▶ [EXERCISE BRIEF] Using the material below, print a verbatim copy of every line from the one containing "The width and" through the one containing "Task: Focus the Search posts input field", inclusive, and omit the pictures.

--- RECORD EXTRACTS ---

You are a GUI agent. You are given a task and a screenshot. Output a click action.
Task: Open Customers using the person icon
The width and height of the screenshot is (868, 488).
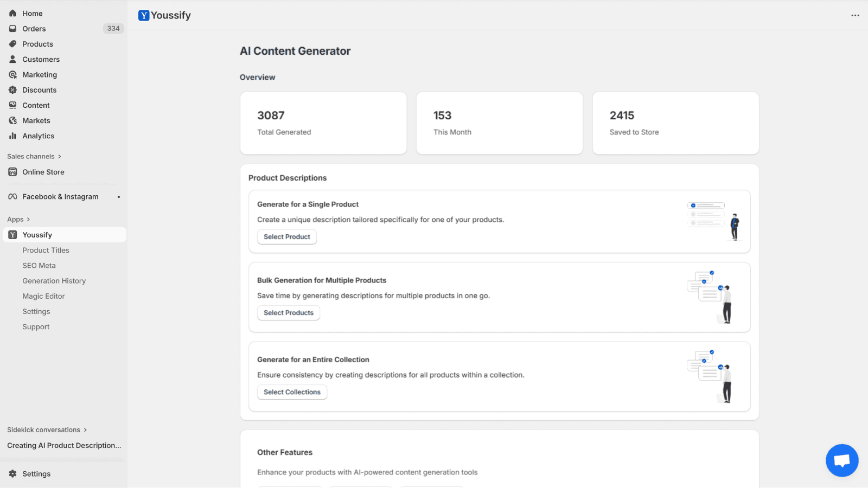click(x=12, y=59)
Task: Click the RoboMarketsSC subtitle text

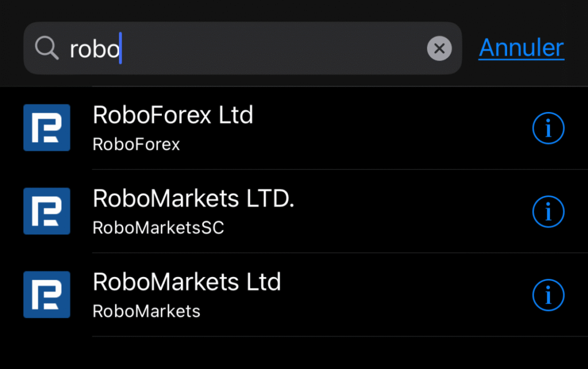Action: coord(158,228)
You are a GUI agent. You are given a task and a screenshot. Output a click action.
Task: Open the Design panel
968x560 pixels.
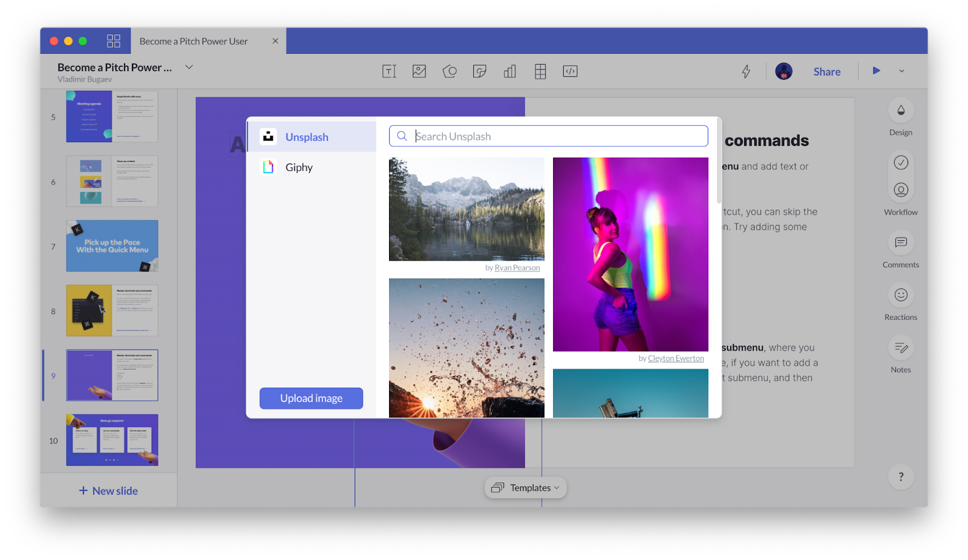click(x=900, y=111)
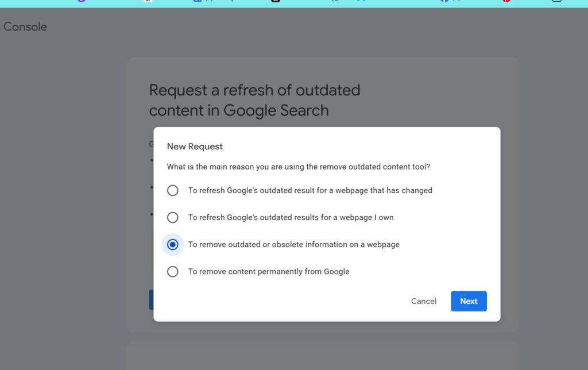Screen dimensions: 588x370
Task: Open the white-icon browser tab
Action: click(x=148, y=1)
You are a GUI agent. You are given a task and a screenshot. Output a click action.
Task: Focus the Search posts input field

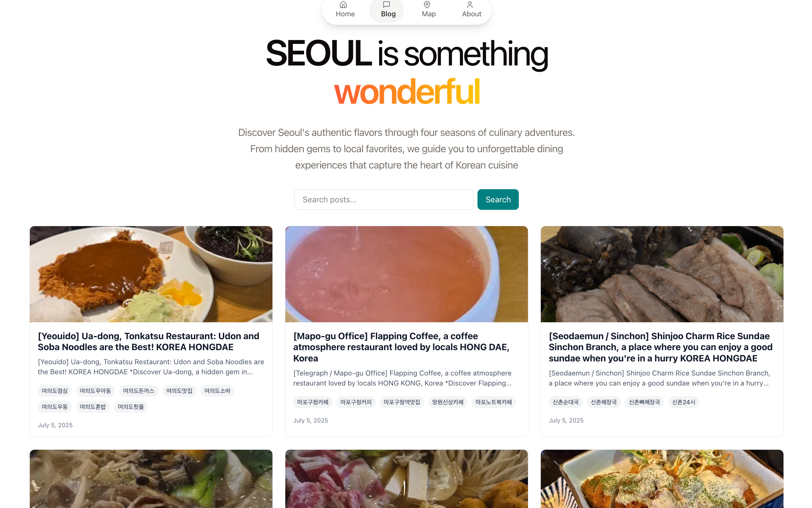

---
--- RECORD EXTRACTS ---

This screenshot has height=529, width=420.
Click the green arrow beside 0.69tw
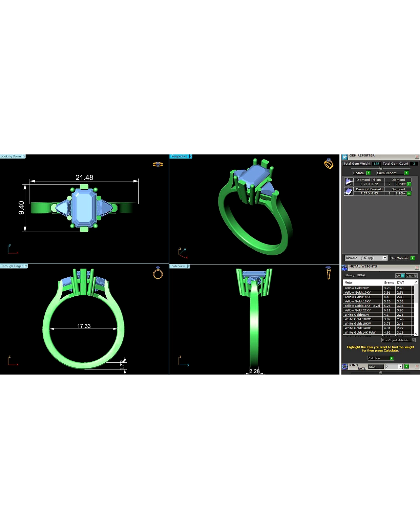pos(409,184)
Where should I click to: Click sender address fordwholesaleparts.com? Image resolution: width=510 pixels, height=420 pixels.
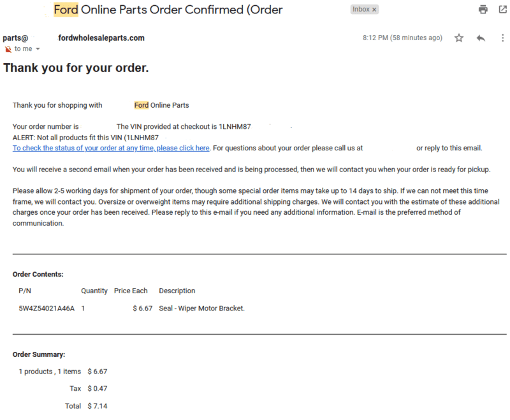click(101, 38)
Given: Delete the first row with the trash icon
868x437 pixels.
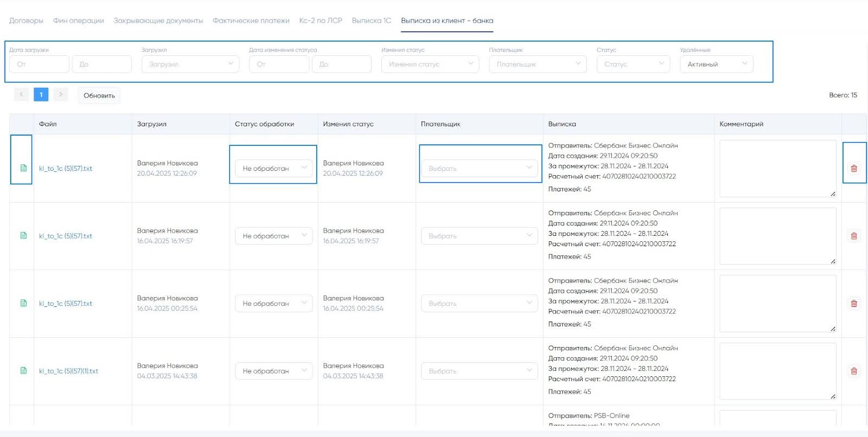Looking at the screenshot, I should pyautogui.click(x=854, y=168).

---
--- RECORD EXTRACTS ---

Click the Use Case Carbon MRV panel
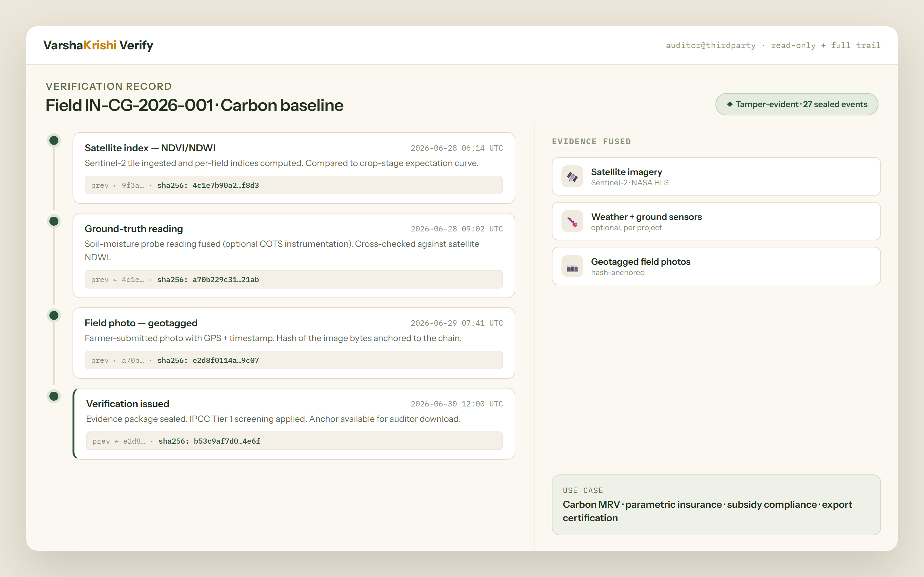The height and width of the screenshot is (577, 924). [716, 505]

---

▶ [EXERCISE ANSWER]
The width and height of the screenshot is (868, 488).
click(x=12, y=59)
Task: Click the RoboMarketsSC subtitle text

Action: coord(158,228)
You are a GUI agent. You are given a task and a screenshot. Output a click action.
Task: Open the Design panel
968x560 pixels.
click(x=900, y=111)
Screen dimensions: 588x370
Task: Open the white-icon browser tab
Action: click(x=148, y=1)
You are a GUI agent. You are given a task and a screenshot. Output a click action.
Task: Focus the Search posts input field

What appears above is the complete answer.